The sun continues to rise.

a knock at the door He’s dying.

Ever since that night on the roof, weeks before, I haven’t been able to think of much else besides blood dripping down Cal’s wrist, the nail jutting from his skin, the curiosity on his face as he felt physical pain for what had to be the first time. Even pressed against me, his lips near my ear as he told me what would happen if he stayed, he seemed to be more worried about me than himself.

“You have to go back,” I choked out. I wanted nothing less in the world, but it seemed to be the only way.

“No,” he said, his dark eyes flashing. “I will not leave you.”

“But—”

“Enough, Benji.”

But it wasn’t enough. It would never be enough. How could it be? I was angry that he could be so selfish as to allow me to watch him to die, knowing everything I had been through. I had nowhere near recovered from the loss of my father and he was expecting me to go through that again? The bastard. How dare he? I was drowning in a fucking river that he was still attempting to save me from, and he was telling me he was going to push me back in and hold me under. My father’s death had nearly destroyed me. Cal’s death would finish me.
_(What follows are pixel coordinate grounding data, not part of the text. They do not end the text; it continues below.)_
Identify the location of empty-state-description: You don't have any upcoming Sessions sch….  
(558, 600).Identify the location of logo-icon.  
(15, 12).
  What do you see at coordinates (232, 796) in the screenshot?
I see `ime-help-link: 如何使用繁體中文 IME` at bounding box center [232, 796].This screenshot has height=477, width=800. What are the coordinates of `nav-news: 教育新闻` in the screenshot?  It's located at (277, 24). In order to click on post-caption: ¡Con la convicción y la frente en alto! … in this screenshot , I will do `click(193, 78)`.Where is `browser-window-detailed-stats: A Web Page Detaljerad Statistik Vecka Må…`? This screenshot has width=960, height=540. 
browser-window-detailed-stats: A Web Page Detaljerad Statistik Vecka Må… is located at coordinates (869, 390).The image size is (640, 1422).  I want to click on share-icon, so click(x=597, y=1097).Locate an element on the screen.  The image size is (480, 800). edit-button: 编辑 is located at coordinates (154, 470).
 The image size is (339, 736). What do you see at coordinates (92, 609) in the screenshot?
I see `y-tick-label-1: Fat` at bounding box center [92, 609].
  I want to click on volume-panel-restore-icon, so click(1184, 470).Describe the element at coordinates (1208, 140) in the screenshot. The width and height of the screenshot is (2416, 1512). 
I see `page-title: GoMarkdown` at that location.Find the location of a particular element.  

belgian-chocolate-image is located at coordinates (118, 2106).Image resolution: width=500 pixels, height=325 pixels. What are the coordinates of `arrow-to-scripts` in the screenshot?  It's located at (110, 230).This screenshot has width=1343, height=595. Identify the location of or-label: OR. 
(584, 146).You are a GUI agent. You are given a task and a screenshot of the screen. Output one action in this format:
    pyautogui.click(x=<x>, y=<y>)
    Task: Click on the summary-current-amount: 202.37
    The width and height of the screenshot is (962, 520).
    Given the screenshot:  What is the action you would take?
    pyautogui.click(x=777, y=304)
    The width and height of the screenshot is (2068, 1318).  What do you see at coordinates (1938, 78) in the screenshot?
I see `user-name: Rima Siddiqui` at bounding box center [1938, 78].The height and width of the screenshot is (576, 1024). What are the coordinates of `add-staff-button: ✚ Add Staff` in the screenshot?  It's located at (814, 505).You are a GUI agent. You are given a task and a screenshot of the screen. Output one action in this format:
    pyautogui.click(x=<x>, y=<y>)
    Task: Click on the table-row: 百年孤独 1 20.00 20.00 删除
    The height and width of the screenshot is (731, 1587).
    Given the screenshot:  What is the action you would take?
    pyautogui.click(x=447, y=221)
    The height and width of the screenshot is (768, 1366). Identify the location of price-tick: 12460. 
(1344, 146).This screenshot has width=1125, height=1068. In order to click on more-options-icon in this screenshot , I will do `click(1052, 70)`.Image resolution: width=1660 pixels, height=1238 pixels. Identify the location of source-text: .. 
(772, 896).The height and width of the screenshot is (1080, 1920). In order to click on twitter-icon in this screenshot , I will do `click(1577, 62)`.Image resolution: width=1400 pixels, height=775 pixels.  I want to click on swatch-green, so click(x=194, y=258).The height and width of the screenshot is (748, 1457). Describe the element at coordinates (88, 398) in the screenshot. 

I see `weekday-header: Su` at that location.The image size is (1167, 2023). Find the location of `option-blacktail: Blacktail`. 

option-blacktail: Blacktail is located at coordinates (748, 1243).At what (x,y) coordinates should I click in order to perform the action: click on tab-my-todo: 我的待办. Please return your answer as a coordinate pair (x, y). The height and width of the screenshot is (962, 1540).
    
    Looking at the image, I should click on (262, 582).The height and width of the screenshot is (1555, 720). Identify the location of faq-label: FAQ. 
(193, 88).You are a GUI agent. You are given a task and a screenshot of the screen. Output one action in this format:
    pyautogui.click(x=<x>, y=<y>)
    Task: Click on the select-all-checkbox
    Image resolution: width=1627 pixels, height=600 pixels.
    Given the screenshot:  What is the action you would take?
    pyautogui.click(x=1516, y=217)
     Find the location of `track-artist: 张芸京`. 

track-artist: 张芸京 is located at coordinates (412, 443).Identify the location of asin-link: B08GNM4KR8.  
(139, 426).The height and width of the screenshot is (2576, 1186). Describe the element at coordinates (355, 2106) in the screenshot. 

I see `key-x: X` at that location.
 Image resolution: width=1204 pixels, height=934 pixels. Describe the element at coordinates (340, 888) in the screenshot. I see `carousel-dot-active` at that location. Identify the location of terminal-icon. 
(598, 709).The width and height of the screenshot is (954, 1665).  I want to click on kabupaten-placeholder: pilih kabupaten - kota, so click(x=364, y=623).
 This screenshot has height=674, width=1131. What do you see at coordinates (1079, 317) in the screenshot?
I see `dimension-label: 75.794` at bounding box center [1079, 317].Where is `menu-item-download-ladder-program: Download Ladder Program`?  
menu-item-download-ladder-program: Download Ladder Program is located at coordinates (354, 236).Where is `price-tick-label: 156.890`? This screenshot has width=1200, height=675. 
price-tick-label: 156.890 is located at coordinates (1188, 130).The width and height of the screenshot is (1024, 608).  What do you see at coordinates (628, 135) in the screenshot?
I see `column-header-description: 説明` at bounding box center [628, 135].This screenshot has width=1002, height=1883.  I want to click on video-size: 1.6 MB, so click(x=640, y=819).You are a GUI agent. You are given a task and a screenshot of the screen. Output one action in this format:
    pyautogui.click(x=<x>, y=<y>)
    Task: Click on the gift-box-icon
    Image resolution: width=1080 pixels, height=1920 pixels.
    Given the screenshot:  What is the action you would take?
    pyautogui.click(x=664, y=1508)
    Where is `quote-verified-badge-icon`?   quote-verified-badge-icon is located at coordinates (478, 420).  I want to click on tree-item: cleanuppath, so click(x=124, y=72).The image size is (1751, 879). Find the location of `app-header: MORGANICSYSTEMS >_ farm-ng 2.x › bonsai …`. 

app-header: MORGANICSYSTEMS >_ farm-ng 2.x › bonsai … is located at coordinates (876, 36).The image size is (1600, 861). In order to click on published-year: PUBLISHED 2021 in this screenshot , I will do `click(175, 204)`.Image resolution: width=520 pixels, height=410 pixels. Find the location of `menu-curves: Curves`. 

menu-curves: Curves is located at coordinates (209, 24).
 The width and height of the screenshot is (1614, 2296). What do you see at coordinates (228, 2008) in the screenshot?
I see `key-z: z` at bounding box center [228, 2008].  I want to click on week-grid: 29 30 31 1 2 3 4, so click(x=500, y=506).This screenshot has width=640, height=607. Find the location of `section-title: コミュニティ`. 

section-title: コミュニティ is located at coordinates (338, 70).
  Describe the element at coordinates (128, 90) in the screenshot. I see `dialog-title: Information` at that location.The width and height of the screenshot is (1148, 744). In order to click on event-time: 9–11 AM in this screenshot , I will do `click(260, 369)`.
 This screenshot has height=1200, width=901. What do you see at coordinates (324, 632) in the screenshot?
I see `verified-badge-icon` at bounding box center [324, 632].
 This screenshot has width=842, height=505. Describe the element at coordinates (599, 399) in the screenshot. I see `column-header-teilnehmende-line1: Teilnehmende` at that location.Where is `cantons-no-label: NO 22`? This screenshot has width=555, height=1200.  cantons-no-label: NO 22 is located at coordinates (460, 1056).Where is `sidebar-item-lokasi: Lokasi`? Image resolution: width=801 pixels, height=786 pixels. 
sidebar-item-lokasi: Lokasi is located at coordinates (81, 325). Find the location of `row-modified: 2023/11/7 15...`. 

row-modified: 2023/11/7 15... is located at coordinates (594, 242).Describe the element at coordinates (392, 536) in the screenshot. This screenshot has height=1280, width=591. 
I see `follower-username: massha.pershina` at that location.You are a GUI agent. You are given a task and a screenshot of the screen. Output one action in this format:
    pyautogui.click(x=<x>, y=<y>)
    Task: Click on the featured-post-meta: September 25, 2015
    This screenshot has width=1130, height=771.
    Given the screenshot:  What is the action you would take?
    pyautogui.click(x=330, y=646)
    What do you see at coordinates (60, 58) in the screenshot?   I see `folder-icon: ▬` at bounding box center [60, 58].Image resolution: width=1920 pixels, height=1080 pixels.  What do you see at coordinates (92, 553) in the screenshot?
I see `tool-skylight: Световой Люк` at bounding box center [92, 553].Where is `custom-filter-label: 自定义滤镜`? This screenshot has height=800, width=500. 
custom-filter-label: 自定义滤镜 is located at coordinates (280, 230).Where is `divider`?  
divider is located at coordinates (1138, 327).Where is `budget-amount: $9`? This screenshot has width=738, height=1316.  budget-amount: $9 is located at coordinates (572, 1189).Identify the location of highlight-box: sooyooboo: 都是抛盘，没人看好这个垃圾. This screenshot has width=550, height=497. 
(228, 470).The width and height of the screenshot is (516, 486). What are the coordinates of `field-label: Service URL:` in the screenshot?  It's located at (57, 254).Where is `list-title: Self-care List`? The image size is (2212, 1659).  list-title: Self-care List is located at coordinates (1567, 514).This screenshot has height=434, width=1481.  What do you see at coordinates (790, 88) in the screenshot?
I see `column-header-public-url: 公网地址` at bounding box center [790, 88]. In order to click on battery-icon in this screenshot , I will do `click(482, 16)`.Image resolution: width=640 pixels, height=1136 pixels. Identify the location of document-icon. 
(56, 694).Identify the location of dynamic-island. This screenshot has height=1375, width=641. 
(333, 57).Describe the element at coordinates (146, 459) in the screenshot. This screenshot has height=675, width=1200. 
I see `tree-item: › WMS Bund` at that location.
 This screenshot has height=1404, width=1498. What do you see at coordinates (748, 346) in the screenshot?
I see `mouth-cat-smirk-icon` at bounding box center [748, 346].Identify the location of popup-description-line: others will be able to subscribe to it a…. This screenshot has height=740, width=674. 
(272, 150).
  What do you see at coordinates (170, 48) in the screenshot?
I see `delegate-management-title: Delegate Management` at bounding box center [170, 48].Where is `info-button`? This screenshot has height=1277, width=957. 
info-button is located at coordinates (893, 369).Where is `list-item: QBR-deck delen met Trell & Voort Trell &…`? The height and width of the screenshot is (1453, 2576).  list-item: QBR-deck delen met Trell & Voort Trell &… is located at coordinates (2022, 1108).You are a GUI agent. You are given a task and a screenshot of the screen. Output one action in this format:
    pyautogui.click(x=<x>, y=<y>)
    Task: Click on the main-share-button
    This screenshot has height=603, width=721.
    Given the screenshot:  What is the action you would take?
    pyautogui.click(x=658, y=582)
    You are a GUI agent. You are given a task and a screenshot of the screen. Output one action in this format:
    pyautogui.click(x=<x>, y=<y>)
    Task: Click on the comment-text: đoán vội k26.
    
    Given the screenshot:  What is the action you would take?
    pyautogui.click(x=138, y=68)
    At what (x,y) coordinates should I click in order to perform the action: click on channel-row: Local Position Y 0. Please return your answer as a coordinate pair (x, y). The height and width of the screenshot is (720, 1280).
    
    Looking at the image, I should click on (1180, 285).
This, of course, led to the question of how Calliel, after such a short amount of time, could mean as much to me as Big Eddie did. That was the question I didn’t know if I wanted answers to. It’s easier to ignore what’s in your heart if you pretend it won’t hurt you in the end. But even I knew that was a lie I used to placate myself.

I watched for signs of Cal weakening, of humanity springing forth and leaving his angelic side behind. I stayed awake long into those nights, lying against his chest, listening to his heart beat against my ear, his chest rising and falling with every breath he took. Aside from the nail in his hand and the blood from it, there was nothing else. He looked the same; he sounded the same. He tasted the same.

In those weeks leading up to the festival, no threads called to him, no reasons to leave my side. Again I wondered if it was because he was already more human than angel and had been cut off from God, or if he had been replaced by a new angel who was watching over Roseland. I listened for gossip to spread like wildfire, but heard nothing unusual. There were other rumors, of course. Rumors about me that I overheard at the diner. Rumors I overheard while shopping at Clark’s on my day off, Cal at my side, dropping box after box of Lucky Charms into the basket (“I think I am just going to take all the green clovers out of each box and put them into one box so I can have a box of just green clovers.”) These rumors were accompanied by furtive glances at us. No one seemed quite sure how we had met. Sometimes these questions were asked to others, sometimes they were asked, almost shyly, to me. He was just passing through town, I told them. He decided to stay a while (“Not so much passing as falling,” Cal would tell me later, a grin on his face).

Most spoke of the fact that Cal lived with me and that each of us was rarely seen without the other. It’s good for Benji, they said. He’s been such a loner ever since Big Eddie passed, God rest his soul. It’s nice to see him smile again. So they shacked up quickly. When you know, you know.